Disparate impact is likely, too, no matter how good the guards' intentions. It's well-known that many people have trouble distinguishing the faces of people of other ethnicities, and recent research has found the same phenomenon can apply to other groups we perceive as separate from ourselves, regardless of racial makeup. Studies have also shown black boys and girls alike are perceived as older, less innocent, and less in need of protection than their white counterparts. Is it so difficult to imagine what errors might arise if we set an elderly, white man to guard a bunch of minority high schoolers? No malice need be involved for ordinary human frailties to produce the very sort of tragedy this guard idea is supposed to prevent.

Yet even with perfect execution, Hannity's proposal should be roundly rejected. A society drenched in armed, quasi-state agents literally policing our every public move is not a free society. This is not a balance of liberty and security but a total erasure of the former in a desperate, dangerous plunge toward the latter.

The security checkpoints element — "Add a metal detector" — is ripped straight from China's onerous surveillance state in majority-minority areas of the country's west. Indeed, a 2018 Palladium Magazine report on the Xinjiang region could almost be Hannity's direct inspiration, right down to the age of the guards: "The sheer amount of policemen, police cars, police checkpoints, police stations, and security guards of all sorts is completely overwhelming," recounts Vadim Mikhailov, writing pseudonymously. "On arriving at our hotel, we stumbled upon another Xinjiang Characteristic. Shop checkpoints. The hotel had a small checkpoint with a metal detector, shields, and wooden bats in the floor. Two old men with police jackets were standing watch."

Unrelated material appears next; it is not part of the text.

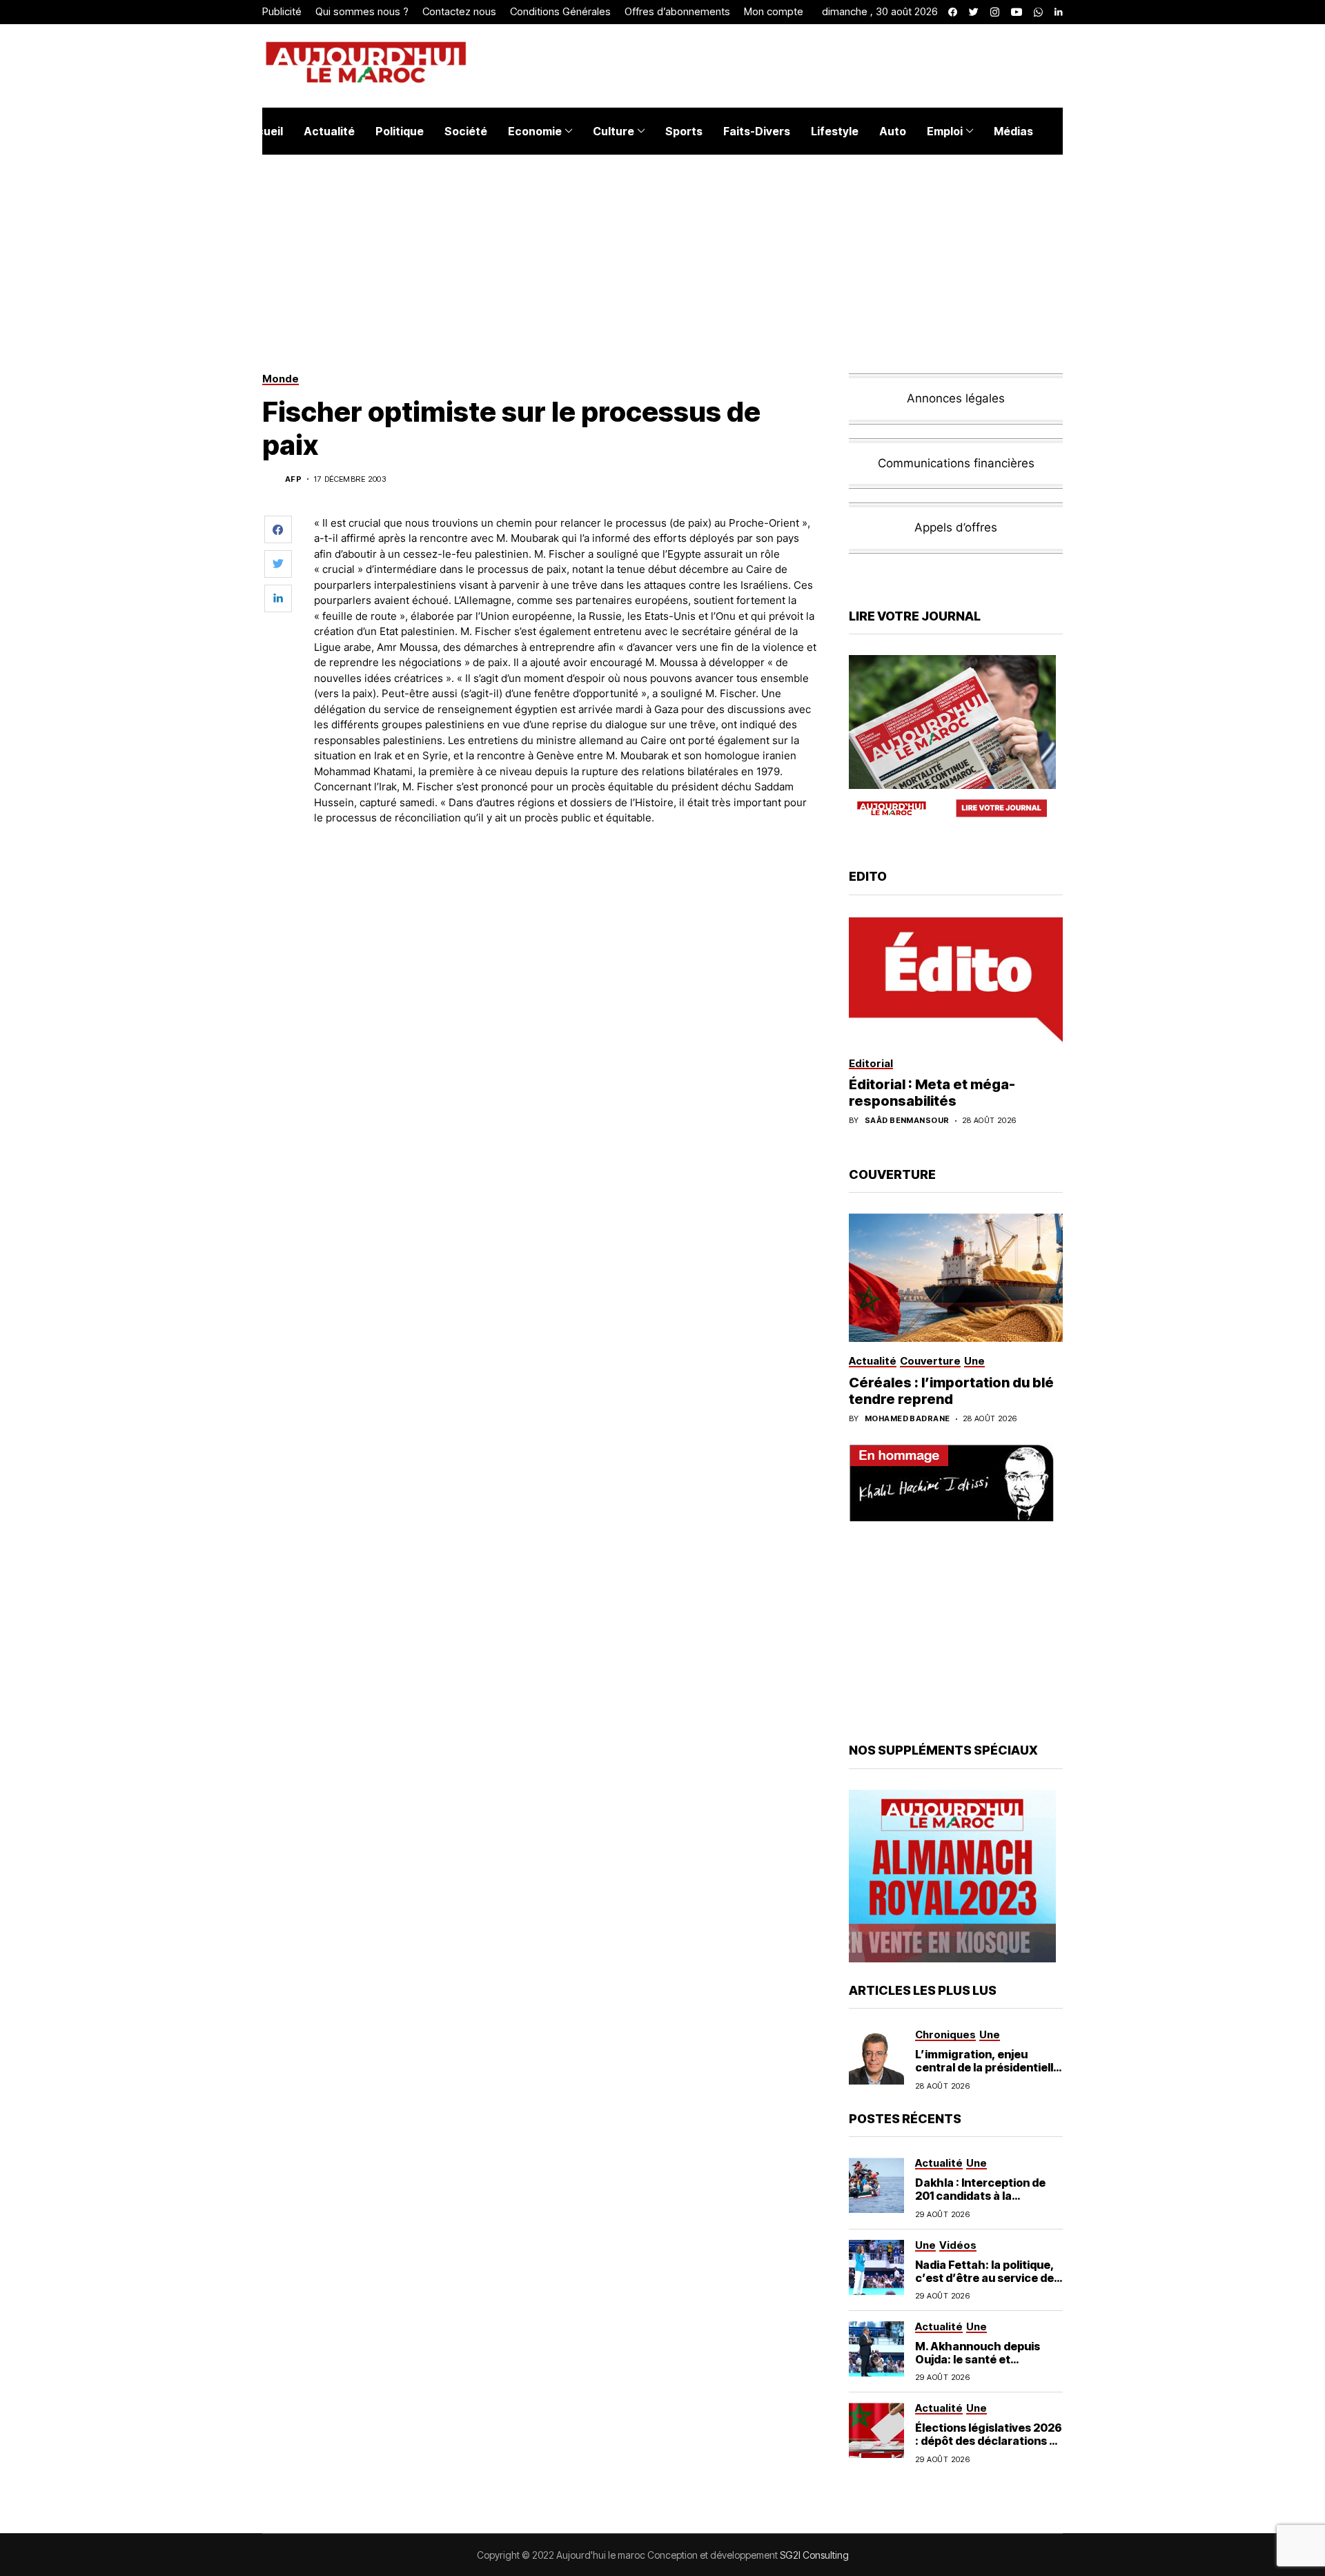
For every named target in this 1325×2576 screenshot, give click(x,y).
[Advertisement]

And the ubiquitous presence of armed guards is reminiscent of a nation Hannity would likely be even less willing to imitate than China: France, where heavily armed police and soldiers patrol popular tourist areas of Paris. The Eiffel Tower comes with a side of light machine guns. Do we really want the Statue of Liberty to have the same? The irony would be as thick as Hannity's hair gel.

Hannity began his pitch by noting that he has been "calling [for this] for a long time," suggesting all would be well if we would only stop ignoring his idea. But ignoring it is exactly what we should do, now and always. However we choose to address these horrific attacks, this cannot be it.

The answer to mass shootings is not a police state.